Fu un fiasco clamoroso, non solo perché si trattava di un oggetto eccessivamente fragile e costoso, ma soprattutto perché terrorizzava i bambini.
Come racconta il New York Times, da alcune settimane il National Park Service (l'agenzia statunitense che gestisce i parchi e i monumenti nazionali e altri luoghi protetti) ha messo online sul proprio portale le registrazioni di otto di queste bambole, di cui tre totalmente inedite. E non c'è che dire, le loro voci sembrano uscite direttamente da un film horror.

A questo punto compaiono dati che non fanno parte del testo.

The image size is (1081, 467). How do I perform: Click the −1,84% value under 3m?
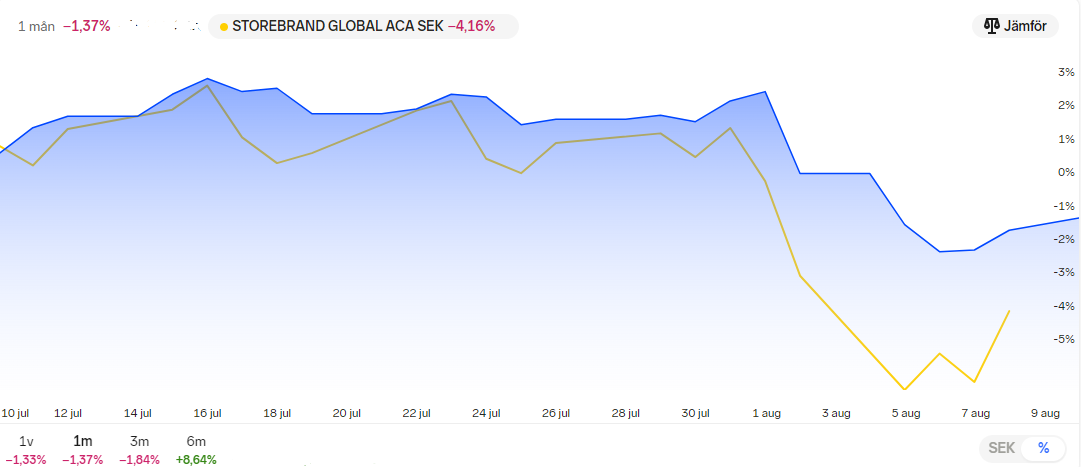coord(139,459)
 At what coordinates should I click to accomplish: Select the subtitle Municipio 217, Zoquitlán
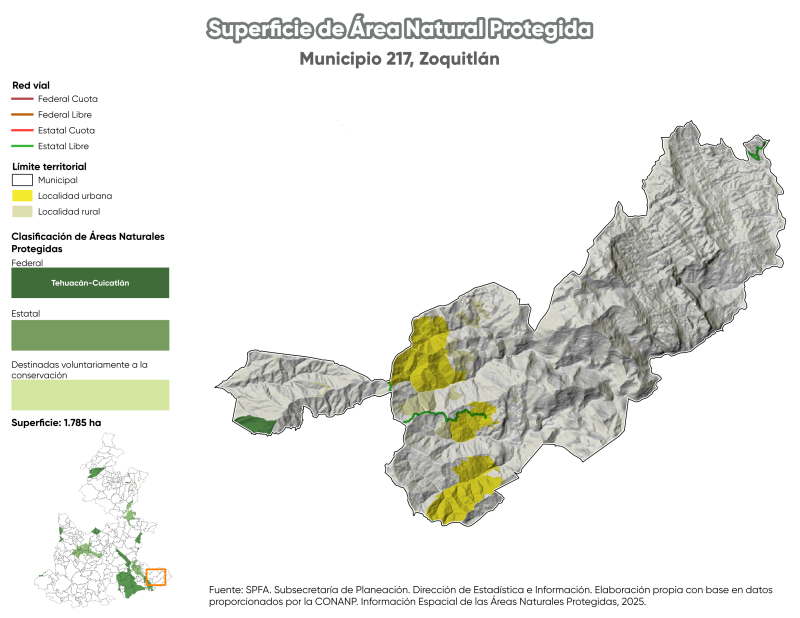tap(400, 59)
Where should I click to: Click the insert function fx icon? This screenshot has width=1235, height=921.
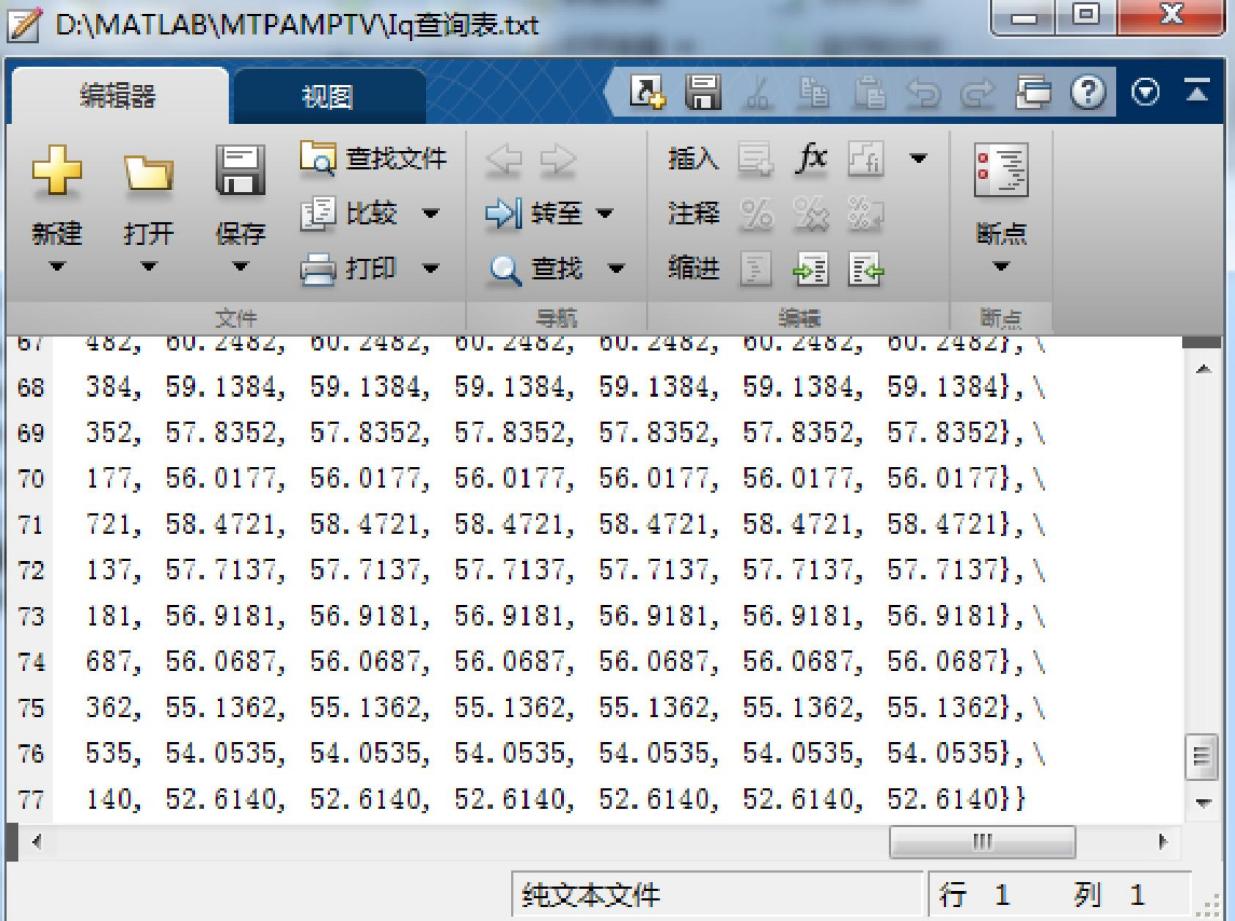pyautogui.click(x=813, y=156)
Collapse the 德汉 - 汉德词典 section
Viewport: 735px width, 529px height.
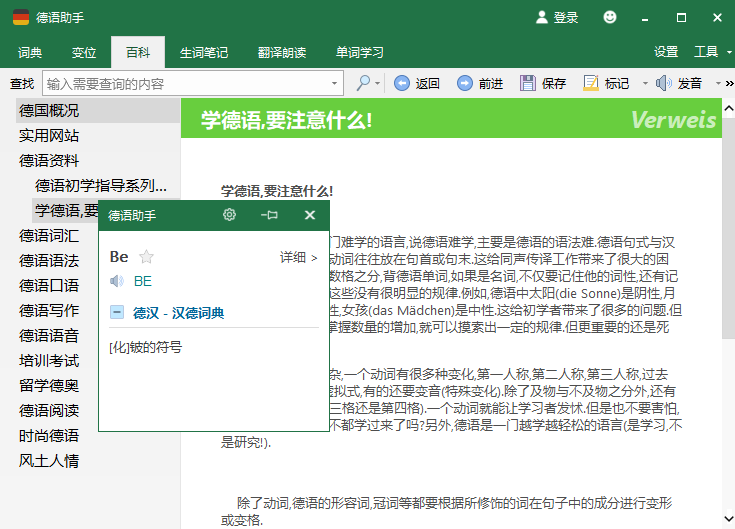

Sfruttando il succedo del fonografo, che era stato brevettano nel 1878 e diffuso inizialmente nei luna park, nel 1887 Edison fondò insieme a due soci in affari la Edison Phonograph Toy Manufacturing Company con l'obbiettivo di commercializzare delle bambole che riproducessero filastrocche per bambini, sfruttando un fonografo in miniatura inserito nel petto che si azionava con una piccola manovella.
La produzione iniziò nel 1890, ma, nonostante l'iniziale consenso riscontrato nei negozi a ridosso del Natale, le fortune dell'invenzione durarono solo sei settimane.
Il giocattolo si rivelò dispendioso e troppo delicato da maneggiare. Le ragioni del flop, però, non finivano qui: i bambini erano spaventati dai ritornelli recitati da quelle bambole dagli occhioni vitrei, le cui voci suonavano sinistre e poco rassicuranti.
I "mostriciattoli" di Edison hanno comunque segnato un'epoca: i cilindri fonografici utilizzati rappresentano un proto-esempio di disco di intrattenimento, mentre le ragazze assunte per recitare le filastrocche sono, secondo gli storici, le prime al mondo ad aver prestato la loro voce per una registrazione artistica.
Per oltre un secolo, diverse bambole conservate in musei e teche private sono rimaste letteralmente senza voce.
L'usura del tempo sconsigliava infatti di azionare il meccanismo che le avrebbe forse fatte uscire dal loro mutismo, ma al tempo stesso danneggiate irreparabilmente.
La soluzione al problema è stata fornita da una tecnologia sviluppata nel 2007 presso il Lawrence Berkeley National Laboratory.
Il sistema, denominato IRENE (acronimo di Image, Reconstruct, Erase Noise, Etc.) consente di digitalizzare il suono ricostruendo al pc le immagini dei solchi impressi sul supporto di registrazione. In pratica un microscopio collegato al computer scansiona le incisioni, producendo migliaia di foto ad alta risoluzione, che un apposito software analizza e traduce nell'equivalente traccia audio.
La tecnica ha permesso di recuperare svariate voci conservate nei balocchi di Edison, rimpinguando un archivio sonoro che è ora fruibile anche sul web.
Soprattutto per chi ama le storie dell'orrore.